In the records below, find the line with "The height and width of the screenshot is (1188, 1800)." and the line with "This screenshot has width=938, height=703."; return exactly those lines and every line between them.

::: Provided data :::

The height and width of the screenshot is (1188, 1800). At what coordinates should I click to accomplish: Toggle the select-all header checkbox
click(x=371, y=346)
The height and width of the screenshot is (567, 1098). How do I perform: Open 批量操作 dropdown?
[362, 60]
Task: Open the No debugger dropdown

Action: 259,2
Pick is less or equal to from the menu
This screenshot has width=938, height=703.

:::
::: Provided data :::

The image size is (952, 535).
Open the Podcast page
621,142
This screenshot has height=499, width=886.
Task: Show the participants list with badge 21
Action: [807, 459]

:::

• _Solution to the exercise_
The height and width of the screenshot is (1188, 1800). At what coordinates should I click to accomplish: Toggle the select-all header checkbox
click(x=371, y=346)
The height and width of the screenshot is (567, 1098). How do I perform: Open 批量操作 dropdown?
[362, 60]
Task: Open the No debugger dropdown

Action: 259,2
Pick is less or equal to from the menu
This screenshot has width=938, height=703.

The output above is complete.